**Input records:**
Segment Open

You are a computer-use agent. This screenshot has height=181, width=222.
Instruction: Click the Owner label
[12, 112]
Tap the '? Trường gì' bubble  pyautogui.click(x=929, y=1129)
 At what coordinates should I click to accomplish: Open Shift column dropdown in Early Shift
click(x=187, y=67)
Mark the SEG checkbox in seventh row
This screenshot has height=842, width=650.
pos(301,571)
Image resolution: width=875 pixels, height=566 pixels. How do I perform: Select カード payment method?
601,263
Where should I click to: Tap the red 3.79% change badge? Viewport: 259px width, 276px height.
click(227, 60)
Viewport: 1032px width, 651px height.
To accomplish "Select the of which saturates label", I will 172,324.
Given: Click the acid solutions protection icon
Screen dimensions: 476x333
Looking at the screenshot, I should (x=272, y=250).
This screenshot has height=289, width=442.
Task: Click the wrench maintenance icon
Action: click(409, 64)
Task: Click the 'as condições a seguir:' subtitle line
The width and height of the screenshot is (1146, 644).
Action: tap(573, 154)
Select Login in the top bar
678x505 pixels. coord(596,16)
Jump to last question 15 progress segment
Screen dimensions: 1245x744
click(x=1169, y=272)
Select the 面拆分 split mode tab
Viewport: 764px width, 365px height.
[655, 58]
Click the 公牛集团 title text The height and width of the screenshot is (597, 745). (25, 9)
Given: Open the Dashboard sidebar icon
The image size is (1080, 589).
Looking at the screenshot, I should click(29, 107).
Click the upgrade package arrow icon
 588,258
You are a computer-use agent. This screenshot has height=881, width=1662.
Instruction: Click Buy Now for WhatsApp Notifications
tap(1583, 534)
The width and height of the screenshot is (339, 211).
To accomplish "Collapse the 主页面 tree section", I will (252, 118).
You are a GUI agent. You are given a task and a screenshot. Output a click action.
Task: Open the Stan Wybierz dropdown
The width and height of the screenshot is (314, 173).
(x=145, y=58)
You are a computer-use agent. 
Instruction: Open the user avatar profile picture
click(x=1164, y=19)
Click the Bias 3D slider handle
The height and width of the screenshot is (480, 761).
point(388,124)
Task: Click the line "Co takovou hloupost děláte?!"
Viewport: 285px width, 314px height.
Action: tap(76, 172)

Segment Closed

**About this exercise:**
Write the data back out verbatim.

**Answer to the problem:**
You are a computer-use agent. This screenshot has height=181, width=222.
Instruction: Click the Owner label
[12, 112]
Tap the '? Trường gì' bubble  pyautogui.click(x=929, y=1129)
 At what coordinates should I click to accomplish: Open Shift column dropdown in Early Shift
click(x=187, y=67)
Mark the SEG checkbox in seventh row
This screenshot has height=842, width=650.
pos(301,571)
Image resolution: width=875 pixels, height=566 pixels. How do I perform: Select カード payment method?
601,263
Where should I click to: Tap the red 3.79% change badge? Viewport: 259px width, 276px height.
click(227, 60)
Viewport: 1032px width, 651px height.
To accomplish "Select the of which saturates label", I will 172,324.
Given: Click the acid solutions protection icon
Screen dimensions: 476x333
Looking at the screenshot, I should (x=272, y=250).
This screenshot has height=289, width=442.
Task: Click the wrench maintenance icon
Action: click(409, 64)
Task: Click the 'as condições a seguir:' subtitle line
The width and height of the screenshot is (1146, 644).
Action: tap(573, 154)
Select Login in the top bar
678x505 pixels. coord(596,16)
Jump to last question 15 progress segment
Screen dimensions: 1245x744
click(x=1169, y=272)
Select the 面拆分 split mode tab
Viewport: 764px width, 365px height.
[655, 58]
Click the 公牛集团 title text The height and width of the screenshot is (597, 745). (25, 9)
Given: Open the Dashboard sidebar icon
The image size is (1080, 589).
Looking at the screenshot, I should click(29, 107).
Click the upgrade package arrow icon
 588,258
You are a computer-use agent. This screenshot has height=881, width=1662.
Instruction: Click Buy Now for WhatsApp Notifications
tap(1583, 534)
The width and height of the screenshot is (339, 211).
To accomplish "Collapse the 主页面 tree section", I will (252, 118).
You are a GUI agent. You are given a task and a screenshot. Output a click action.
Task: Open the Stan Wybierz dropdown
The width and height of the screenshot is (314, 173).
(x=145, y=58)
You are a computer-use agent. 
Instruction: Open the user avatar profile picture
click(x=1164, y=19)
Click the Bias 3D slider handle
The height and width of the screenshot is (480, 761).
point(388,124)
Task: Click the line "Co takovou hloupost děláte?!"
Viewport: 285px width, 314px height.
Action: tap(76, 172)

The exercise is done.